▶ [EXERCISE A]:
According to the RSA lecture notes, in what year did Rivest, Shamir and Adleman first propose their scheme?
▶ [EXERCISE B]:
Continue the RSA lecture notes from the point where they end.

▶ [SUPPLIED PASSAGE]:
Cryptography - Lecture 17 - Public Key Encryption Algorithms

This lesson continues the discussion of public key cryptography, and describes the RSA and ElGamal algorithms.

1. Public-Key Encryption

public-key encryption schemes can be used to encrypt arbitrary messages
often can also be used as signature schemes and to exchange keys
eg. RSA, ElGamal
these are based on exponentiation in various finite fields (galois fields over integers or polynomials, elliptic curves etc)
other problems have been proposed for use (Knapsacks, Error Correcting Codes)
but all these have been broken

2. RSA (Rivest, Shamir, Adleman)

best known and widely regarded as most practical public-key scheme
first proposed by Rivest, Shamir & Adleman (RSA) in 1977
R L Rivest, A Shamir, L Adleman, "On Digital Signatures and Public Key Cryptosystems", Communications of the ACM, vol 21 no 2, pp120-126, Feb 1978
based on exponentiation in a finite (Galois) field over integers modulo a prime
- nb exponentiation takes O((log n)³) operations (easy)
security relies on the difficulty of calculating factors of large numbers
- nb factorization takes O(e^{log n log log n}) operations (hard)
- (same as for discrete logarithms)
RSA algorithm is patented in North America (and some other countries)
this is a source of legal difficulties in using the scheme

3. RSA Setup

initially each user generates their public/private key pair by:
selecting two large primes at random (~100 digit), p, q
computing their system modulus N=p.q
selecting at random the encryption key e, where e<N, gcd(e,ø(N))=1
solving the following congruence to find the decryption key d:
e.d=1 mod ø(N) and 0<=d<=N
making public their public encryption key: K_r={e_r,N_r}
keeping secret their private decryption key: K^-1_r={d,p,q}

4. RSA Parameter Selection

need to choose suitably large p, q
usually choose the encryption exponent e to be a small number
which must be relatively prime to ø(N)
typically e may be the same for all users
(provided certain precautions are taken)

▶ [ENTRIES SHOWN]:
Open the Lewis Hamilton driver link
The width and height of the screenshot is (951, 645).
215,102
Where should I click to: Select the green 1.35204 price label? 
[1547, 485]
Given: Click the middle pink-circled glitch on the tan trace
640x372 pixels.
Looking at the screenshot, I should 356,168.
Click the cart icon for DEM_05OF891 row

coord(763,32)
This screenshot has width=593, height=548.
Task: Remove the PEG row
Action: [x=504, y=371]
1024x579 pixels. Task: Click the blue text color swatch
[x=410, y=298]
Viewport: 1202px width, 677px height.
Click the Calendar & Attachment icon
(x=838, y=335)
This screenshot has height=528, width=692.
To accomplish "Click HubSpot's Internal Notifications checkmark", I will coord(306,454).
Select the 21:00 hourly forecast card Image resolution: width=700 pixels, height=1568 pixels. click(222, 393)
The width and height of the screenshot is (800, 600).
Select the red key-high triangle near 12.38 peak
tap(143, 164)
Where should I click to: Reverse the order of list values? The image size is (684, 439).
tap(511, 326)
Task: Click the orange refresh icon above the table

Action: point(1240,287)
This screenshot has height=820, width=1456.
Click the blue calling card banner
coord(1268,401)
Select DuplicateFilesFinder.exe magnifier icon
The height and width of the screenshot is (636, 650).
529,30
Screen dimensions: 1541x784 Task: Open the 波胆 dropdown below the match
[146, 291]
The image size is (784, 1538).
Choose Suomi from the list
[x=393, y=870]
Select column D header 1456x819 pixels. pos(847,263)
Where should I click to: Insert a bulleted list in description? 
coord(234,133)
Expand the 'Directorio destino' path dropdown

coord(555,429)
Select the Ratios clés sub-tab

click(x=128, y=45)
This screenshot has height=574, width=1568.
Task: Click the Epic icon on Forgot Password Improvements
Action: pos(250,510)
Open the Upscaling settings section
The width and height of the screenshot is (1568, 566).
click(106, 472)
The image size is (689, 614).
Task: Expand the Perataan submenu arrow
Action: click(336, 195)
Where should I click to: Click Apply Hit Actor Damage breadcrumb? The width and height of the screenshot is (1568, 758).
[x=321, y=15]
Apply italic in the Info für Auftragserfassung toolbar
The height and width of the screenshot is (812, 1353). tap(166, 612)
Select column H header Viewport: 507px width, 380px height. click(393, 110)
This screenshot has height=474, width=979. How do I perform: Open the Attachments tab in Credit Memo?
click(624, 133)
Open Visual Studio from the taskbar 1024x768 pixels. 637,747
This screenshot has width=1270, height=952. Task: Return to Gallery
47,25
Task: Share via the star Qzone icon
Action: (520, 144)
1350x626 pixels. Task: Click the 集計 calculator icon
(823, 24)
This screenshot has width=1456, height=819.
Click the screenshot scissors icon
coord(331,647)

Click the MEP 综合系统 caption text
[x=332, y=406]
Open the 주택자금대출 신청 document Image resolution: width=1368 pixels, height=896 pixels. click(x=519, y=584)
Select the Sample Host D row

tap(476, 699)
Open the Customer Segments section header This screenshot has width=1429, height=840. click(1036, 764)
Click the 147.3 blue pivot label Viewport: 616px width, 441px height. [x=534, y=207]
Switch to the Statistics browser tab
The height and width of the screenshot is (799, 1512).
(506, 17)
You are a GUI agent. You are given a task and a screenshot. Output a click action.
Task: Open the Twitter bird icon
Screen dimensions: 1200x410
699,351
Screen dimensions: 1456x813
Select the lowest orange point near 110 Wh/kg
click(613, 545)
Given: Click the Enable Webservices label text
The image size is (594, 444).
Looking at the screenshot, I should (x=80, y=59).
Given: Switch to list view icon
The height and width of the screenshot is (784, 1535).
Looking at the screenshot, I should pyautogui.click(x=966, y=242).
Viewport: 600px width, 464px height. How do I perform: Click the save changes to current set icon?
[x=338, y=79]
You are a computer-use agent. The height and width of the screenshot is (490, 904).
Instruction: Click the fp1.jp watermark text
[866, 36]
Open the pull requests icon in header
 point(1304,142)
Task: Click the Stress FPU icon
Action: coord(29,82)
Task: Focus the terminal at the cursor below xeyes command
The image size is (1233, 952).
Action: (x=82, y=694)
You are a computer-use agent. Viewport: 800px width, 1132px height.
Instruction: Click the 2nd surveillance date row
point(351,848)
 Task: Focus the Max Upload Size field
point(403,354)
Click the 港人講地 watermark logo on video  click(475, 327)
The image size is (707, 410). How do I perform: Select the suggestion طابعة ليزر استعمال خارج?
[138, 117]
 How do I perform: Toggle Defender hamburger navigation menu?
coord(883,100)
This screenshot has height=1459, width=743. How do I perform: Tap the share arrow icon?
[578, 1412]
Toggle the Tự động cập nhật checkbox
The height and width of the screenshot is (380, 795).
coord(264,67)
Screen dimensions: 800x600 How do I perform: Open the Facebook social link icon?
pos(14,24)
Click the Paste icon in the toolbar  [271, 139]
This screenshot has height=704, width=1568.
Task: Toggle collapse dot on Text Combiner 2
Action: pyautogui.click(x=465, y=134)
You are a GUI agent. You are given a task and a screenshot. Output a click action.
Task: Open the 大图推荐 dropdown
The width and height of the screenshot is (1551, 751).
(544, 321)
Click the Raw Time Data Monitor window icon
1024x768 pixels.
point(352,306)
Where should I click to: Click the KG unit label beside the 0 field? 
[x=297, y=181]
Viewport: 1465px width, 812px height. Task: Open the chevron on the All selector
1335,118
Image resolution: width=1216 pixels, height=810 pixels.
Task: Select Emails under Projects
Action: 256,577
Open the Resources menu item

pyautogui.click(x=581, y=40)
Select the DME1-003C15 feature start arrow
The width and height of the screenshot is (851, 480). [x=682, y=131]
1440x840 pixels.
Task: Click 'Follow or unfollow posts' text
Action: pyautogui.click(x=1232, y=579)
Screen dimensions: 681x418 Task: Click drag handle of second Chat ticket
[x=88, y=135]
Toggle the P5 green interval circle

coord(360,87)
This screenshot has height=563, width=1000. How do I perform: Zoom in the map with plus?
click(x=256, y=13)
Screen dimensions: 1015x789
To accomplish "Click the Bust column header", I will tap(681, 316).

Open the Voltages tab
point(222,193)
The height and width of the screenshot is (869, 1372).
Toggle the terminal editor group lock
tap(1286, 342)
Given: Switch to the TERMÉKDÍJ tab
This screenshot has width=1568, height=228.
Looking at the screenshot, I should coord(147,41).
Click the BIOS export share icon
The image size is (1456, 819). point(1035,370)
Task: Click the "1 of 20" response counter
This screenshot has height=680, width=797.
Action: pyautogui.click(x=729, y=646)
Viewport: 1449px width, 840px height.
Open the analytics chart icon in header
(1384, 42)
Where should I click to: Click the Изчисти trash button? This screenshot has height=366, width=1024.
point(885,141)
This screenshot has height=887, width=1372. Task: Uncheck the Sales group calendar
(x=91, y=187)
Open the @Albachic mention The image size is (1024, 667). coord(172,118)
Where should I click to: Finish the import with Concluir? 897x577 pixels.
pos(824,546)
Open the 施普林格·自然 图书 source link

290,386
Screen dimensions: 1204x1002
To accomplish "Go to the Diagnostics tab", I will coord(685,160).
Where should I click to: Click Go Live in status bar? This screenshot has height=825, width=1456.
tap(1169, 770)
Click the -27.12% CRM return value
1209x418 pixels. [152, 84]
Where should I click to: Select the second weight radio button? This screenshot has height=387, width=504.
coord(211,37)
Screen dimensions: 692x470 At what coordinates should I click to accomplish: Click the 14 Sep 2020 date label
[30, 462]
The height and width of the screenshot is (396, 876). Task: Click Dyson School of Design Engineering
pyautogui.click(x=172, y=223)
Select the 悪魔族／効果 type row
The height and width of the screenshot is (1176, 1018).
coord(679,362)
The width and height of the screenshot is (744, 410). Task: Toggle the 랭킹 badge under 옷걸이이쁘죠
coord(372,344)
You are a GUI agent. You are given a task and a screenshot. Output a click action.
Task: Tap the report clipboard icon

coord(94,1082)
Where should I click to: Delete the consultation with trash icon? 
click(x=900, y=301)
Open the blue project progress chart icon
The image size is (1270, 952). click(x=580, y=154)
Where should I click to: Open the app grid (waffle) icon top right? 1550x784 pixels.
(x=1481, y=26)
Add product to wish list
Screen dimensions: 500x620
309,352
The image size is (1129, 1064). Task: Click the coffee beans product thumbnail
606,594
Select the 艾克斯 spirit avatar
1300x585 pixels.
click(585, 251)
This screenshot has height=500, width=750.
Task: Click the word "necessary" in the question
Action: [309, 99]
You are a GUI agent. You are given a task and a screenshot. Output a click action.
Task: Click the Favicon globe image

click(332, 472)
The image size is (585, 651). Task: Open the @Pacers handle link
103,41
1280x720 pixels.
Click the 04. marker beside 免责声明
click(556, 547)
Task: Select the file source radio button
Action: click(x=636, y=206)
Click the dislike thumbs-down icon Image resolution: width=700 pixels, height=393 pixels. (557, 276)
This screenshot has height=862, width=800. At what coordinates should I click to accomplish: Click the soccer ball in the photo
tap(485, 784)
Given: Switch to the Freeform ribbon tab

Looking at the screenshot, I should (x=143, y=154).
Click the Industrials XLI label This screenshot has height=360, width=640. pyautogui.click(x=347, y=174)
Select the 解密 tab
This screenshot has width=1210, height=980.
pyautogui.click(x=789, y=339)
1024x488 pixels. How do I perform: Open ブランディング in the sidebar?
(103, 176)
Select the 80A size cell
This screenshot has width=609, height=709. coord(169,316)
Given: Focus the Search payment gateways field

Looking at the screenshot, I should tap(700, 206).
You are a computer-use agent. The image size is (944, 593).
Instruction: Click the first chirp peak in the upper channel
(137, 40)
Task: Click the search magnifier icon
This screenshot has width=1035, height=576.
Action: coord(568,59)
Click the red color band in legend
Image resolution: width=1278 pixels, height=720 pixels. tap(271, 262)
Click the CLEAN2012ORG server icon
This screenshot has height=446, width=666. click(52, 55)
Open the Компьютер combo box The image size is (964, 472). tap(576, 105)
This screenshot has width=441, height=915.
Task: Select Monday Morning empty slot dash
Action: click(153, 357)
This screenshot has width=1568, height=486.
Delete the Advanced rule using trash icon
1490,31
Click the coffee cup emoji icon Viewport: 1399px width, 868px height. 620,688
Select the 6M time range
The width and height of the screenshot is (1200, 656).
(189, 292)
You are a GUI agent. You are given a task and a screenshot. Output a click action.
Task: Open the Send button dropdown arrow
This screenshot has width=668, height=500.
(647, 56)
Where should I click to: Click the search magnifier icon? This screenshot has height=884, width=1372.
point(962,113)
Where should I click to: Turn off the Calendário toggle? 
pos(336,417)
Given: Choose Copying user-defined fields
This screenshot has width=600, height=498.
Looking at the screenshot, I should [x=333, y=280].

▶ [TASK RESPONSE A]:
1977

▶ [TASK RESPONSE B]:
originally a value of 3 was suggested
now regarded as too small
but 2¹⁶-1 = 65535 is often used
note that the decryption exponent d will then be large

5. RSA Usage

to encrypt a message M the sender obtain the public key of the recipient K_r={e_r,N_r}
then computes: C=M^e_r mod N_r, where 0<=M<N
to decrypt the ciphertext C the owner uses their private key K^-1_r={d,p,q}
and computes: M=C^d mod N_r

6. Theory Behind RSA

RSA works because of Euler's Generalisation of Fermat's Theorem:
if N = pq where p, q are primes, then:
X^ø(N) = 1 mod N
for all x not divisible by p or q, ie gcd(x,ø(N))=1
where ø(N)=(p-1)(q-1)
but in RSA have carefully chose e & d to be inverses mod ø(N)
ie e.d=1+q.ø(N)
hence have:
M = C^d = M^e.d = M^1+q.ø(N) = M¹.(M^ø(N))^q = M¹.(1)^q = M¹ mod N

7. RSA Example

choose modulus N=11*47=517
compute ø(N) = (p-1)(q-1) = 10*46 = 460
choose encryption exponent 3
check GCD(3,ø(N)) = GCD(3,460) = 1
compute decryption exponent d by solving:
e.d=1 mod ø(N) where 0<=d<=N
use Extended Euclid's/Binary GCD calculation to do this:
d=Inverse(3,460)=307 by Euclid's alg
hence public key is: K=(3,517)
and private key is: K^-1=(307,11,47)

8. RSA Example cont.

a sample RSA encryption/decryption calculation is:
given message M = 26
encryption: C = 26³ mod 517 = 515
decryption: M = 515³⁰⁷ mod 517 = 26

9. RSA Security

security of RSA rests on the difficulty of computing ø(N)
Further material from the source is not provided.